- _ASSIGNMENT_: Which lines of the entries contain the string "menu"? Copy each of them.

- _WORKING DATA_:
►
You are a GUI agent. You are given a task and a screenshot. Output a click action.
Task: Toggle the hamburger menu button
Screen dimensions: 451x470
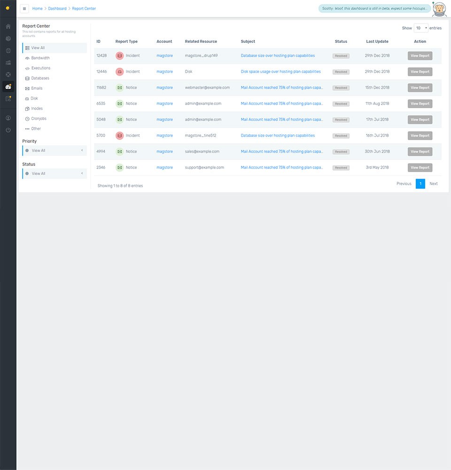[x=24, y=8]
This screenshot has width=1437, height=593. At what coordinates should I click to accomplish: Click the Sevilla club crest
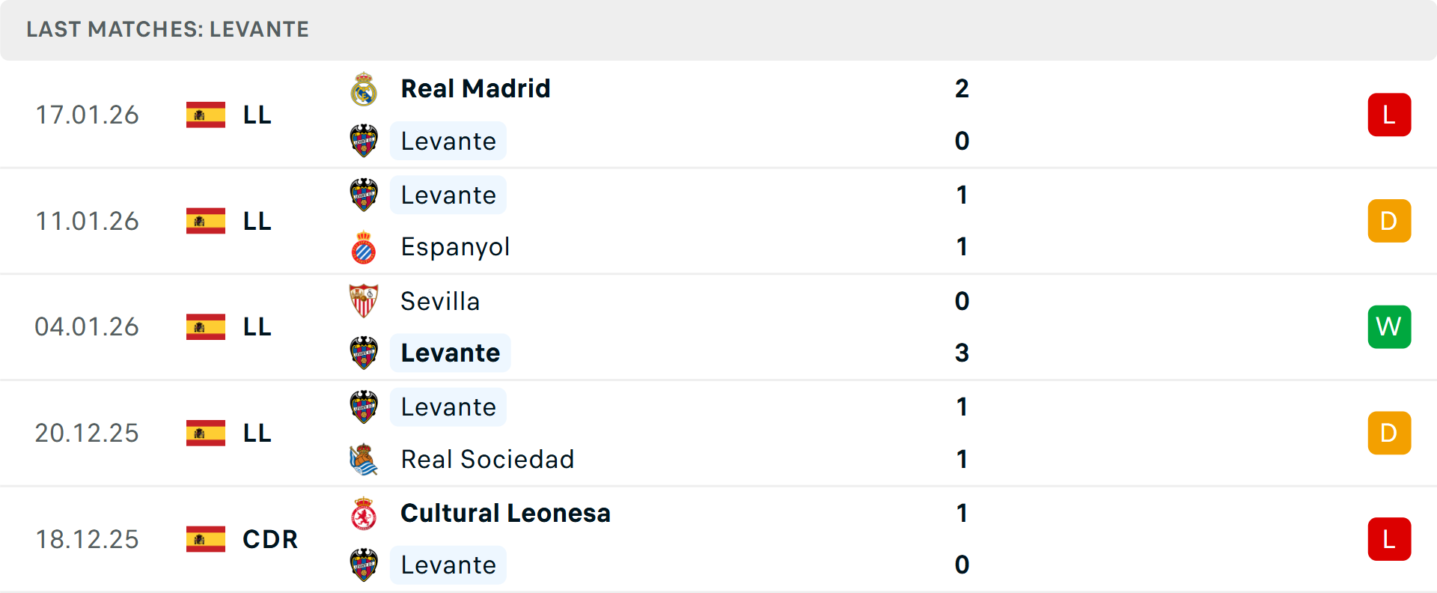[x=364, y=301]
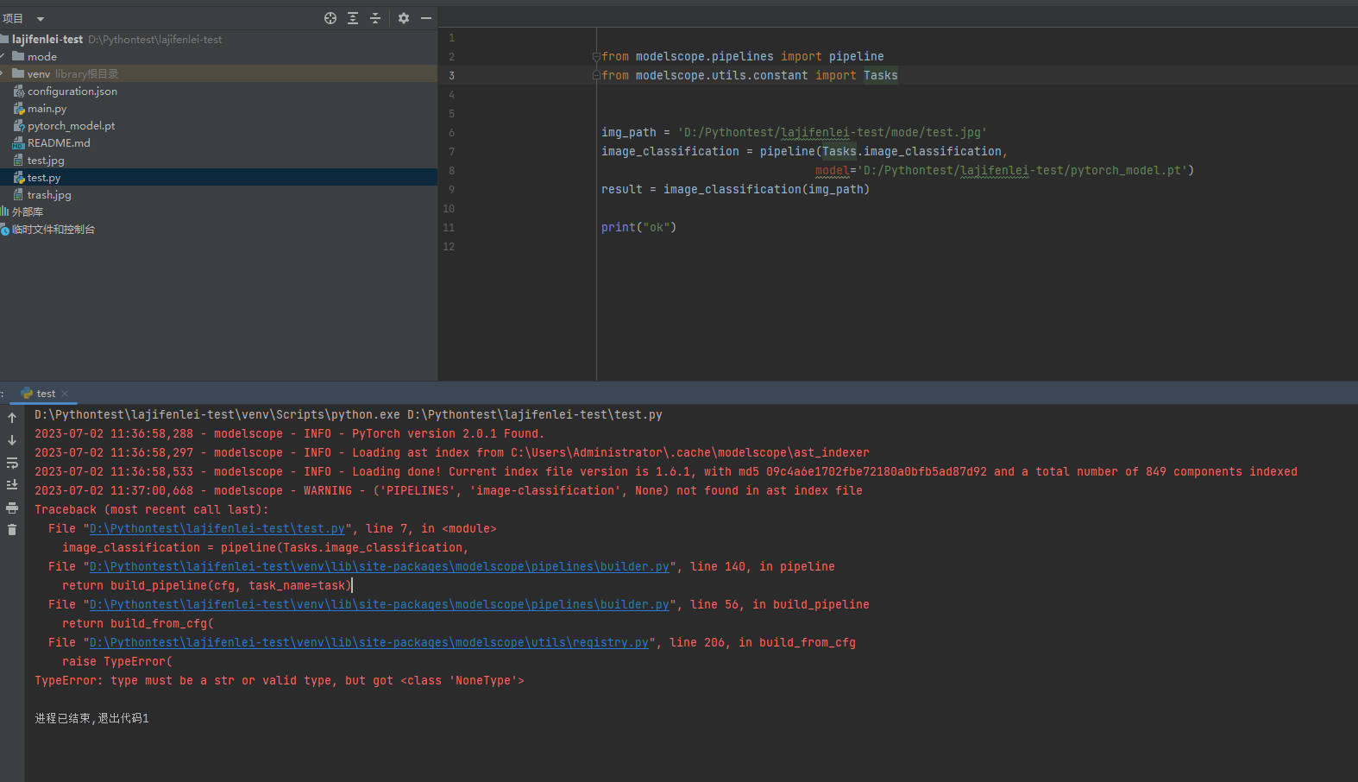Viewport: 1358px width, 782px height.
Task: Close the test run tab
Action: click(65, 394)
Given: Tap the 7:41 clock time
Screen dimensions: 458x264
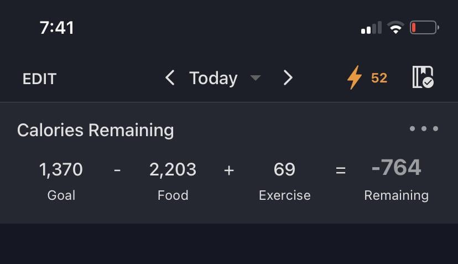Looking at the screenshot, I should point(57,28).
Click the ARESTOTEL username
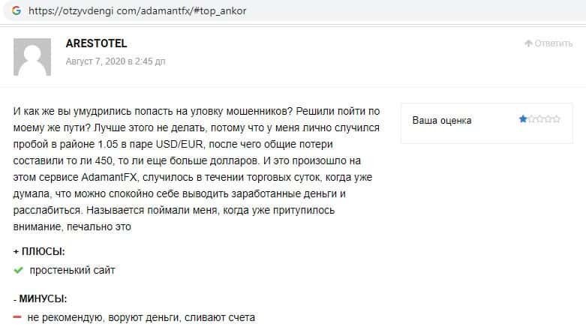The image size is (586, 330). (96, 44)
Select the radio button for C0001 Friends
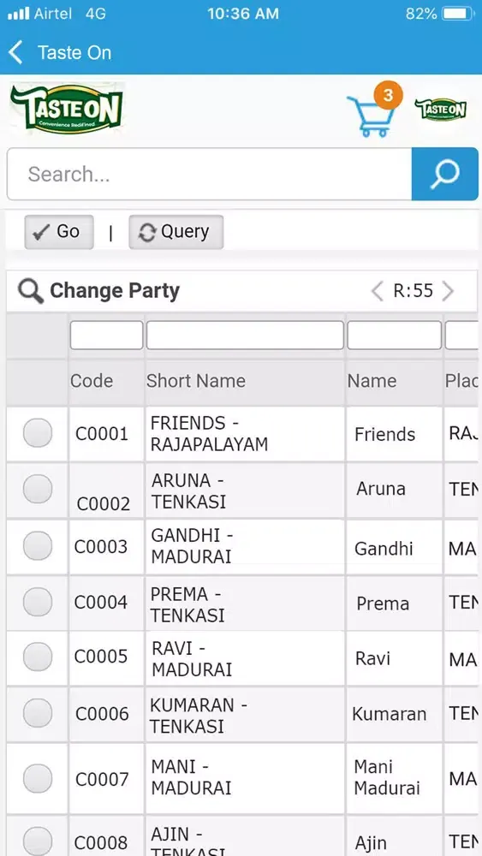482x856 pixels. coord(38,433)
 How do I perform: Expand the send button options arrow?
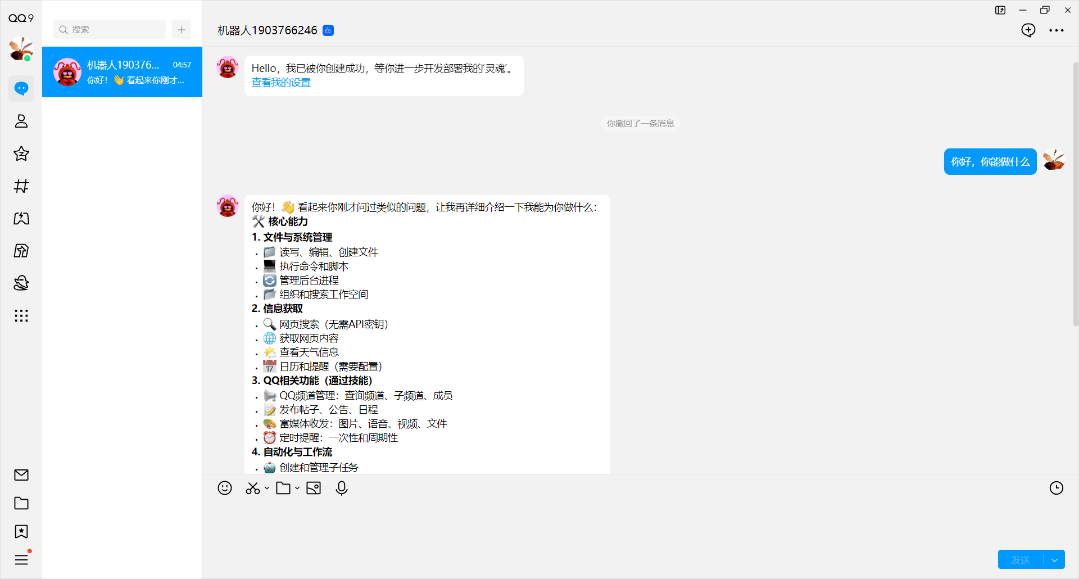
◄
►
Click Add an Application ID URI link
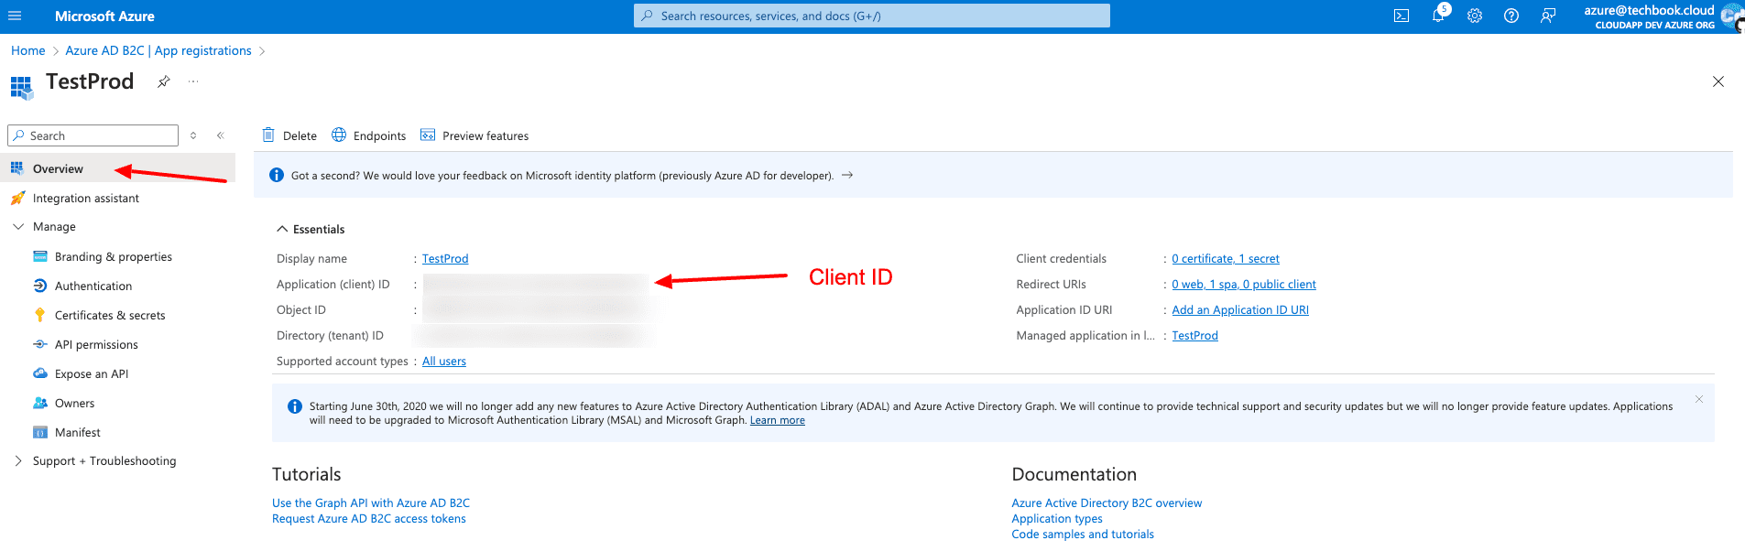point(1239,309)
◄
►
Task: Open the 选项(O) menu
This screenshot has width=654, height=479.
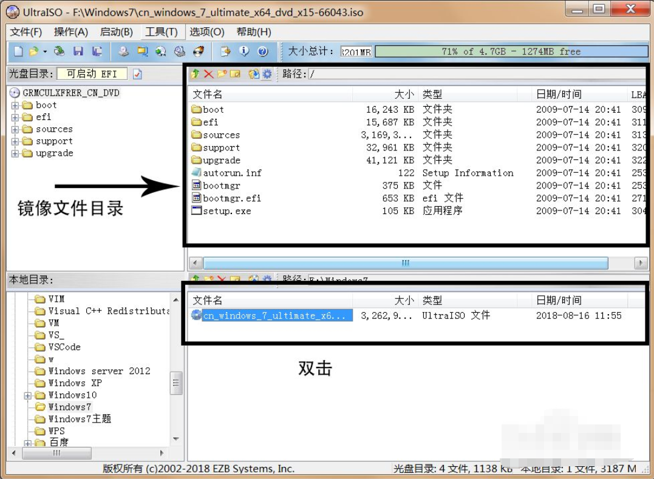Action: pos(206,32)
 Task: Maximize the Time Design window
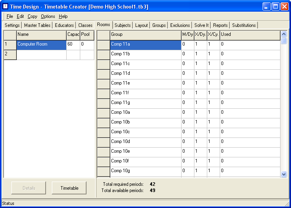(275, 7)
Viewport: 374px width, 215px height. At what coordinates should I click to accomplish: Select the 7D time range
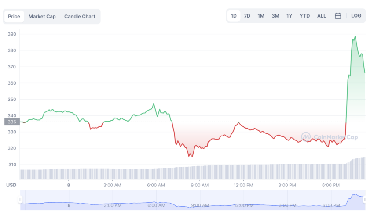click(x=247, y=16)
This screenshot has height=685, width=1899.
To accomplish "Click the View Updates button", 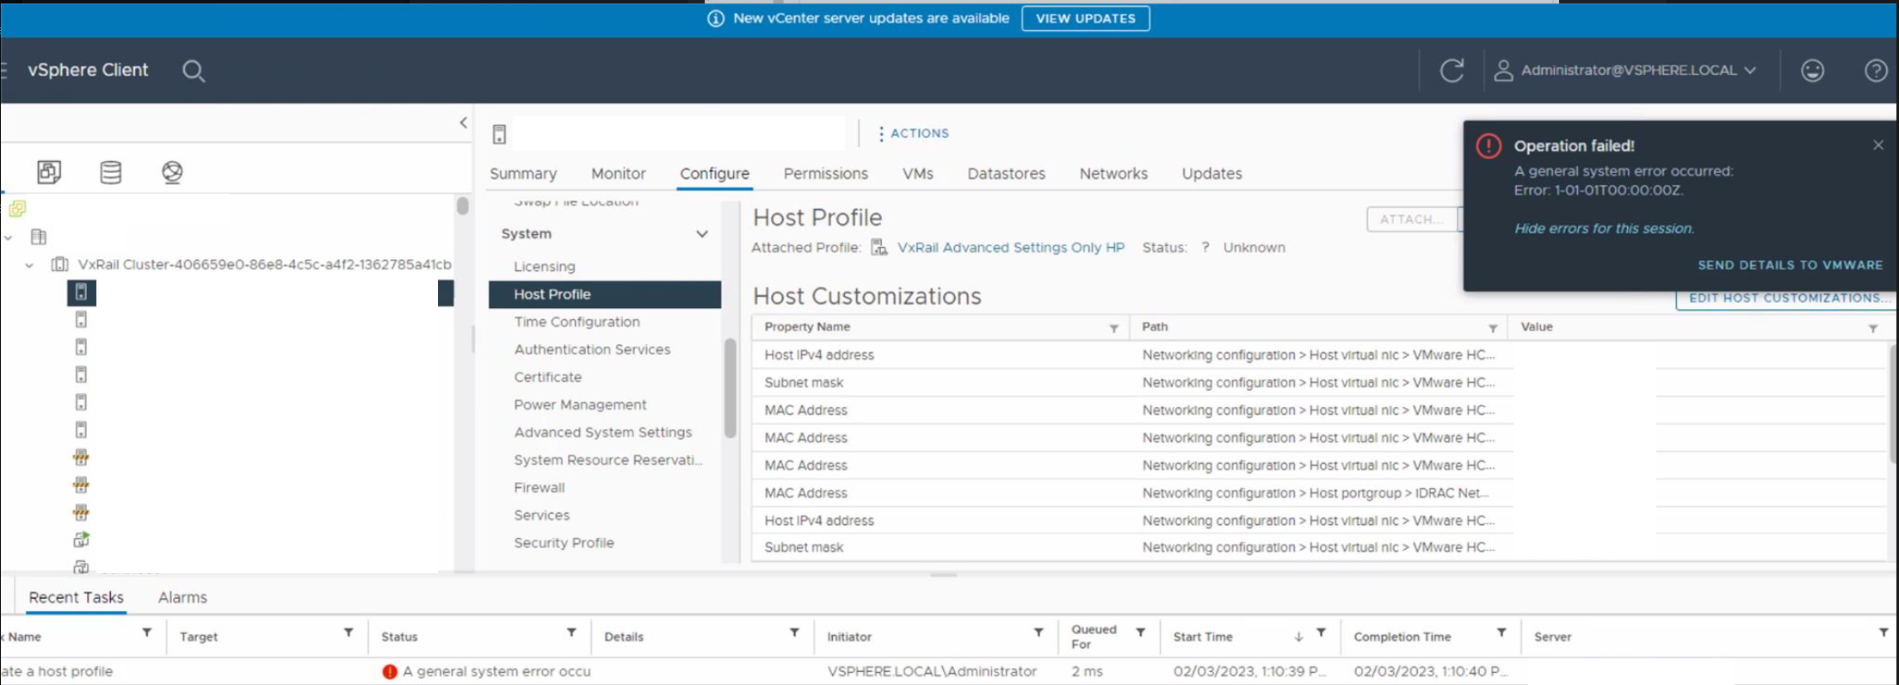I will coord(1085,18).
◄
- _RESULT_:
Task: Toggle the hamburger menu button
Task: Open the 选项(O) menu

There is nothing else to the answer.